Fluoroscopic view of a kyphoplasty procedure.
- The main risk for vertebroplasty and kyphoplasty is migration of bone or cement fragments into the spinal canal. Leakage of cement into the venous circulation, with subsequent pulmonary embolism, has also been reported.[12, 17] Adjacent-level fractures are often reported with kyphoplasty, but research is ongoing to try to reduce the frequency of this complication.
- Despite the risks, vertebroplasty and kyphoplasty have proved so successful that they are now being advocated earlier in the course of treatment.

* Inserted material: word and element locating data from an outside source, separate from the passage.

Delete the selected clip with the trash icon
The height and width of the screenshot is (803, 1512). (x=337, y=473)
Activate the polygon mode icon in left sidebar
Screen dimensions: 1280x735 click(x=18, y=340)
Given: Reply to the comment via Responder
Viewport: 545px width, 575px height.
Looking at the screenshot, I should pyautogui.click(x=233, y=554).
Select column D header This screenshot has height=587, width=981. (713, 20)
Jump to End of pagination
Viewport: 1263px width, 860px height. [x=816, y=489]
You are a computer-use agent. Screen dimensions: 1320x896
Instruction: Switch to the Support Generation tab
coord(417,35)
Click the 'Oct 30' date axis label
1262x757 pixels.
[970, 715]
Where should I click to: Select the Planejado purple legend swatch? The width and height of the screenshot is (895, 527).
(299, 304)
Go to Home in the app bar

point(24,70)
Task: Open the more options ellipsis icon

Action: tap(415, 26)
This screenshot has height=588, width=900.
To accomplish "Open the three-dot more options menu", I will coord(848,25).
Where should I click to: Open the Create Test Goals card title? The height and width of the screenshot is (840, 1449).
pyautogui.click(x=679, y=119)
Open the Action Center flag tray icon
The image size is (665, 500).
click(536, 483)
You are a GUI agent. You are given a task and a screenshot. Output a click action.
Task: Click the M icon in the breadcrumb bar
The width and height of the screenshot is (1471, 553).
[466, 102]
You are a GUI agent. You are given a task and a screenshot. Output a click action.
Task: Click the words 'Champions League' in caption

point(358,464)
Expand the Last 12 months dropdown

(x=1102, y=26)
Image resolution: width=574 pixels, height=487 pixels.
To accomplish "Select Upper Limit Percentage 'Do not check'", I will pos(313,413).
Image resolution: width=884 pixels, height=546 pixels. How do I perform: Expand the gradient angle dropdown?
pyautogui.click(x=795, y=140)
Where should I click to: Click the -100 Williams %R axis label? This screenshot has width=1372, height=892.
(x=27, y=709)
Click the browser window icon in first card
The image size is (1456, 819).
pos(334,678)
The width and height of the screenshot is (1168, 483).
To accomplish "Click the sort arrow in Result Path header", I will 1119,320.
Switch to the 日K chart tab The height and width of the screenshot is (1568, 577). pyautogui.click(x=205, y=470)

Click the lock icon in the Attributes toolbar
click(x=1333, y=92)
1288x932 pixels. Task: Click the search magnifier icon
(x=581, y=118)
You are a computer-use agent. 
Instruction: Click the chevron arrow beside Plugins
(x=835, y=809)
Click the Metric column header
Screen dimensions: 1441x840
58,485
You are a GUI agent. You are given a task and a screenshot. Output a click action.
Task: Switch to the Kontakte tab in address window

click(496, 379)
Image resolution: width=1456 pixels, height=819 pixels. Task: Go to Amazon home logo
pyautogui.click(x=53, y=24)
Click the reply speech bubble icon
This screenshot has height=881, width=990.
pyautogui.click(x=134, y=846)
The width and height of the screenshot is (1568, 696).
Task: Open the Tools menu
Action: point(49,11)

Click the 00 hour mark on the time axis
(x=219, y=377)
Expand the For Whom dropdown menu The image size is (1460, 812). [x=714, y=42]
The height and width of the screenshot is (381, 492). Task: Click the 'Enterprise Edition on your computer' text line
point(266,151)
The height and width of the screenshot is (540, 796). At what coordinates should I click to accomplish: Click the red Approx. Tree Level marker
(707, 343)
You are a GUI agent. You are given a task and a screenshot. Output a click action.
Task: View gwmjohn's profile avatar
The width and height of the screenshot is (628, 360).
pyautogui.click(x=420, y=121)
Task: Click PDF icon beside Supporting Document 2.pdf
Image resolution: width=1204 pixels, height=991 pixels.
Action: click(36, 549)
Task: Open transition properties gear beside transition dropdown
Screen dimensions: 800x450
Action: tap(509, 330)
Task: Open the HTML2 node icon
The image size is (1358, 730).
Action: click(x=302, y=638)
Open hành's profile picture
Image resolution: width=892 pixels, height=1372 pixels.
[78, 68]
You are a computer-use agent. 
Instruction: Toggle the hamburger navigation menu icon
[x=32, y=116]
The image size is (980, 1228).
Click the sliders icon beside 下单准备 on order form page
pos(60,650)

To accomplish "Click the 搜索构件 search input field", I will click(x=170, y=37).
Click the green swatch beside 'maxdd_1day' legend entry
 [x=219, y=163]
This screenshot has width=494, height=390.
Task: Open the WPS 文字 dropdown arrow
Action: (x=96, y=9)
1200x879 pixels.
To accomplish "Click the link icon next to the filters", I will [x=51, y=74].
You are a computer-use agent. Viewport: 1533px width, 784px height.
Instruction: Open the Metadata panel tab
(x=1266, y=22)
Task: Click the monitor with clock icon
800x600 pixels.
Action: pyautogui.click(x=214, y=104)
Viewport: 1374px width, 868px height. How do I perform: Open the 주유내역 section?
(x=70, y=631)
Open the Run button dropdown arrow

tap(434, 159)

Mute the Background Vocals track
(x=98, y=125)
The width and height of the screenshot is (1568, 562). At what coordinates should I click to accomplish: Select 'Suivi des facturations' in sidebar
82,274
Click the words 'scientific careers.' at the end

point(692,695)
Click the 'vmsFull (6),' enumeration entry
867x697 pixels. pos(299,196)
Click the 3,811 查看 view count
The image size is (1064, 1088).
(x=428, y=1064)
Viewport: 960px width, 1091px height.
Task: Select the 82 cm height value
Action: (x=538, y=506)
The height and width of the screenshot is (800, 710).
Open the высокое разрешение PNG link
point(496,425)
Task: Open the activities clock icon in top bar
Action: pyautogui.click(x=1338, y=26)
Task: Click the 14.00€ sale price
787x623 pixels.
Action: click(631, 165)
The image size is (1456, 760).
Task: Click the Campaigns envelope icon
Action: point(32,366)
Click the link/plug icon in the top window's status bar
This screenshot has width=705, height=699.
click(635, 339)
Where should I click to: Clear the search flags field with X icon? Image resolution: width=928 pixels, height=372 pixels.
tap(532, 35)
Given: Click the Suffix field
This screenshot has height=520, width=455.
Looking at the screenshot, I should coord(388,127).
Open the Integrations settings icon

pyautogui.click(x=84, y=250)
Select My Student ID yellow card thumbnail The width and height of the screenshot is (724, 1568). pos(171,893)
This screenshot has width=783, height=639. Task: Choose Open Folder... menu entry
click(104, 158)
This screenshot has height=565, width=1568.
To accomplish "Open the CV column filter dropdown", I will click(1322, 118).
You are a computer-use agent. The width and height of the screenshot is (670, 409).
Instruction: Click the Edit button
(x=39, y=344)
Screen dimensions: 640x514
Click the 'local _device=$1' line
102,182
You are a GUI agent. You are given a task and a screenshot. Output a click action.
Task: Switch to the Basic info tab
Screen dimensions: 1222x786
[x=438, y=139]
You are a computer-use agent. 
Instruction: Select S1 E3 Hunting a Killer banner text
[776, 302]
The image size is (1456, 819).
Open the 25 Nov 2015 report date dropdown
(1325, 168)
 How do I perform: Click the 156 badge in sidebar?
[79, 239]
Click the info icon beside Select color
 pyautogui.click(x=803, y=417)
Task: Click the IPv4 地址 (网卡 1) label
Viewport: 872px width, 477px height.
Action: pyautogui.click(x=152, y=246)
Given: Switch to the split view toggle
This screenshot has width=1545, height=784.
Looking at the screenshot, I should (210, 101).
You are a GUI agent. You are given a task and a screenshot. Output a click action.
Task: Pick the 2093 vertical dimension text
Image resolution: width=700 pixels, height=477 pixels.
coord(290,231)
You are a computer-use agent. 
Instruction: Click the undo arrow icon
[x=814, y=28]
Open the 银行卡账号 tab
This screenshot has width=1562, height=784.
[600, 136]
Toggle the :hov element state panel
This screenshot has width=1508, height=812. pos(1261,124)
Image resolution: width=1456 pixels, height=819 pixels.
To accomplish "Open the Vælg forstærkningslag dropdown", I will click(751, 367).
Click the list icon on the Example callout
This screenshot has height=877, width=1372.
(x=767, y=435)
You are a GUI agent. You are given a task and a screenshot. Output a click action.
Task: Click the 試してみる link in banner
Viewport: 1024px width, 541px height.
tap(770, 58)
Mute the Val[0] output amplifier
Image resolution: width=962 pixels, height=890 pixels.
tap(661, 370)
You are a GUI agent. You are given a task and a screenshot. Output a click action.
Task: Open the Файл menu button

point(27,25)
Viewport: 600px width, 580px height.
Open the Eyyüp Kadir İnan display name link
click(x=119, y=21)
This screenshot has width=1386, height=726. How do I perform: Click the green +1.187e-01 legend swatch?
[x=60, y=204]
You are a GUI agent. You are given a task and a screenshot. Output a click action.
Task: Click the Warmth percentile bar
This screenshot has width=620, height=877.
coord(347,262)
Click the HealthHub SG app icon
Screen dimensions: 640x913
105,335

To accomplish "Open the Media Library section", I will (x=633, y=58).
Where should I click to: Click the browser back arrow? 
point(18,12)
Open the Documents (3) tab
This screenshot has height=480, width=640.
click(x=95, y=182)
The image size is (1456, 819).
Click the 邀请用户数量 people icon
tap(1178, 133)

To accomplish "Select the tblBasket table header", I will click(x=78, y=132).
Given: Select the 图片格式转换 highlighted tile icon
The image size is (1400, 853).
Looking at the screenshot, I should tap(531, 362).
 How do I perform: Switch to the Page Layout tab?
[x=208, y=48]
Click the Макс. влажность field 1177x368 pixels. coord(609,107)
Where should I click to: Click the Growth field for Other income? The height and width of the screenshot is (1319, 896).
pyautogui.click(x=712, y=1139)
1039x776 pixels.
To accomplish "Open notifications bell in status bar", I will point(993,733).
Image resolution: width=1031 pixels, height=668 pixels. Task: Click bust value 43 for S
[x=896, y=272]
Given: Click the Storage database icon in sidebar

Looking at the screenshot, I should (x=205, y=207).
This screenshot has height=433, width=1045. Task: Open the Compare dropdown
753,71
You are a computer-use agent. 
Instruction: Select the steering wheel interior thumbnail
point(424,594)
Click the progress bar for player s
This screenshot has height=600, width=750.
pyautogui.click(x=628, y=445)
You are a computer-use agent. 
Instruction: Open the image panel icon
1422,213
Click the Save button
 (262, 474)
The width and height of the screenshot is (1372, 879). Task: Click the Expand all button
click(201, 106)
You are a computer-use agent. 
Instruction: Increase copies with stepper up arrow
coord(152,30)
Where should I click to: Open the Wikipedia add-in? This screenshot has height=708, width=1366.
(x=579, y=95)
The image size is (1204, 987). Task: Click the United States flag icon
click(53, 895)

At first, they were used after brace failure, 10-12 weeks after the fracture occurred; however, many authorities now advocate the use of these procedures 2-6 weeks after the fracture in selected patients.
- Malignant fractures are more often treated surgically with cement, but vertebroplasty and kyphoplasty are also used to provide palliation of pain and symptom relief.[3] Fluoroscopy is used in a manner similar to that used in vertebroplasty.